The system also bundled nursing and therapy payments together under one code, which meant it couldn’t accurately account for patients who needed intensive nursing care but little therapy, or vice versa. A patient recovering from a hip replacement and a patient managing a complex wound infection have very different care profiles, but the RUG system had limited ability to reflect those differences.
CMS replaced RUGs with the Patient Driven Payment Model (PDPM) for Medicare Part A, effective October 1, 2019. Instead of classifying each patient into a single group, PDPM assigns separate scores for five different payment components: physical therapy, occupational therapy, speech-language pathology, nursing, and non-therapy ancillary services. This means a patient who needs heavy nursing care but minimal therapy gets reimbursement that reflects both of those realities, rather than being shoehorned into one category.

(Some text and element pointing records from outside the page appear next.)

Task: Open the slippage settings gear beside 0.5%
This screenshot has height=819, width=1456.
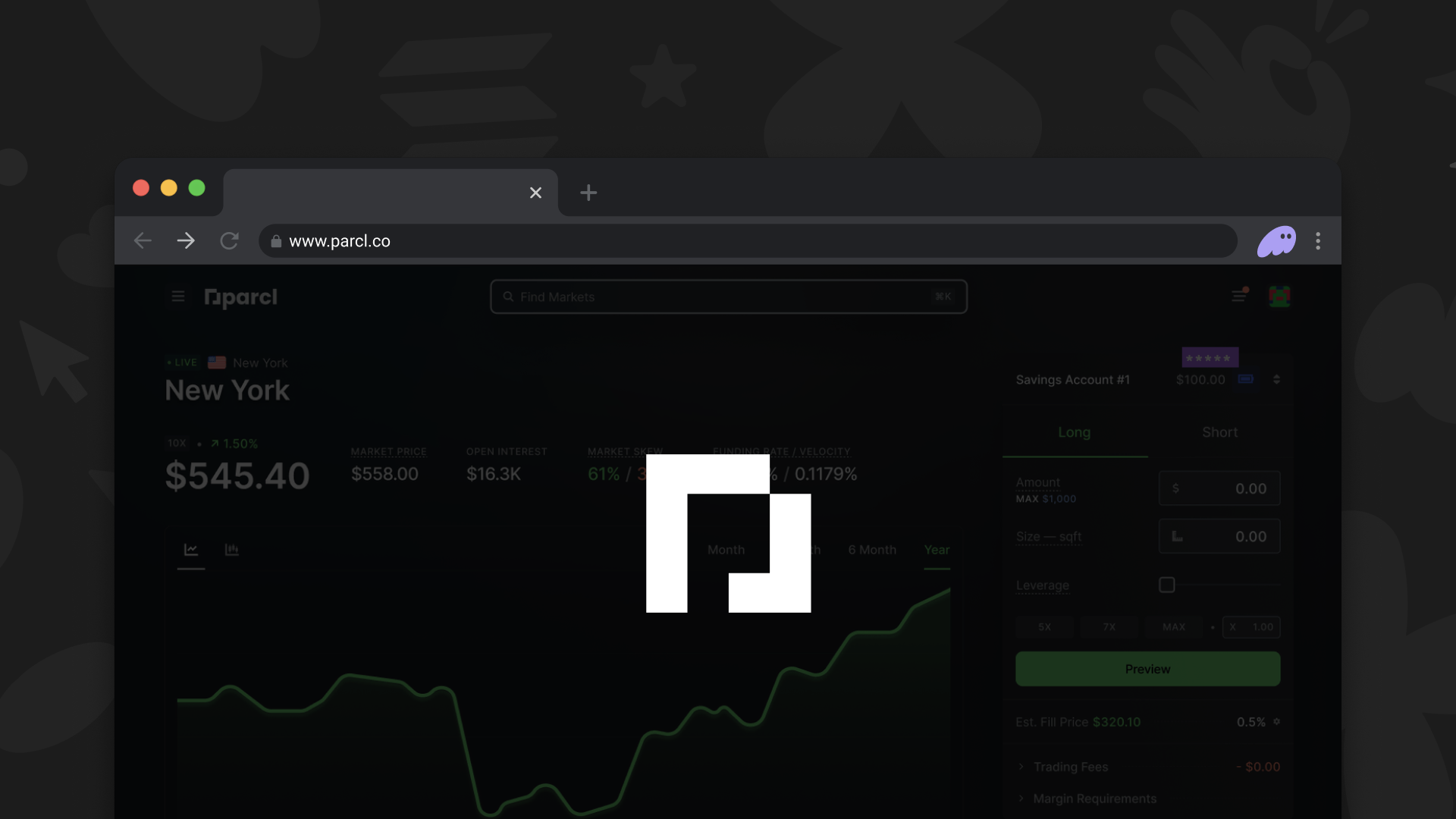Action: tap(1277, 722)
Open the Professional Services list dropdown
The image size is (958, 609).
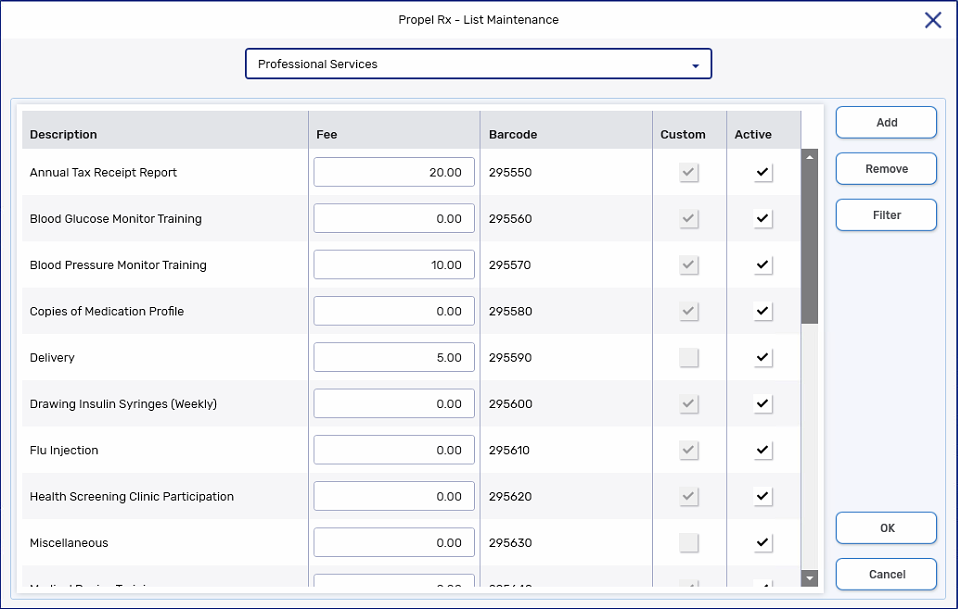pos(478,64)
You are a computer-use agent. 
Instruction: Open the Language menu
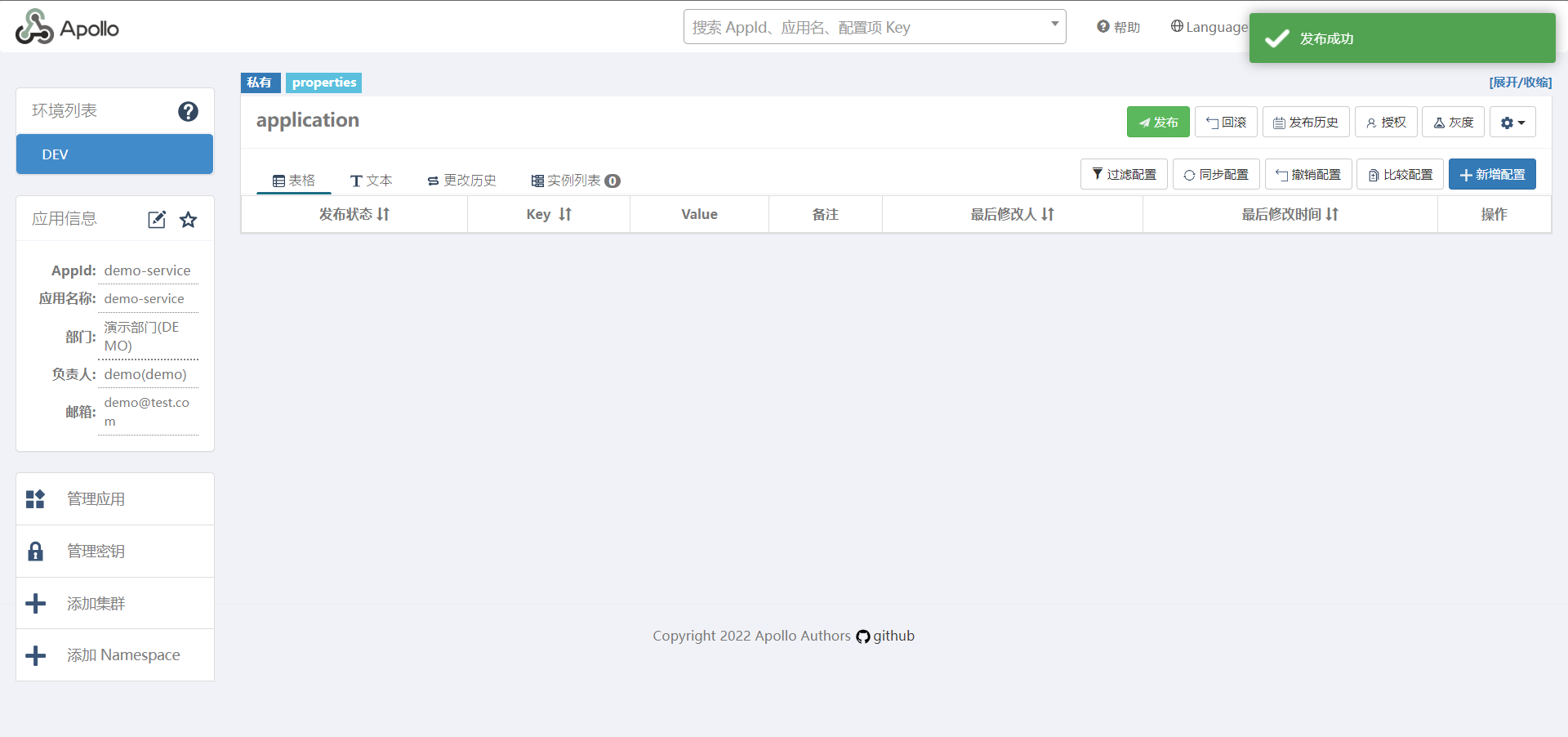1209,27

The shift had real financial consequences. Medicare reduced payment rates by 8.4% for patients who had previously been classified into the highest therapy RUG group, while increasing rates by as much as 50.5% for non-rehab patients who had been underpaid relative to the nursing care they actually required.
Where RUGs Are Still Used
While Medicare has moved on, the RUG system hasn’t disappeared entirely. Many state Medicaid programs continue to use RUG-III or RUG-IV as the basis for their nursing facility payment rates. The transition away from RUGs at the state level has been uneven, partly because the PDPM model was designed with Medicare’s population in mind, and applying it to Medicaid populations (which skew toward long-term residents rather than short-stay rehab patients) creates different payment dynamics that weren’t part of the original design.
The home care version, RUG-III/HC, is still used in Canadian home care programs and some other settings. It classifies home care patients into 7 major categories and 23 subgroups based on clinical characteristics and how much help they need with both basic daily activities and more complex tasks like managing medications, cooking, and handling finances. These classifications help agencies plan staffing levels and calculate prospective payment rates for bundled care programs.
For families navigating skilled nursing or home care, the RUG system operates mostly in the background. You won’t typically see a RUG code on a bill. But the classification directly influences the resources a facility receives to care for your family member, which in turn shapes the staffing and services available during their stay.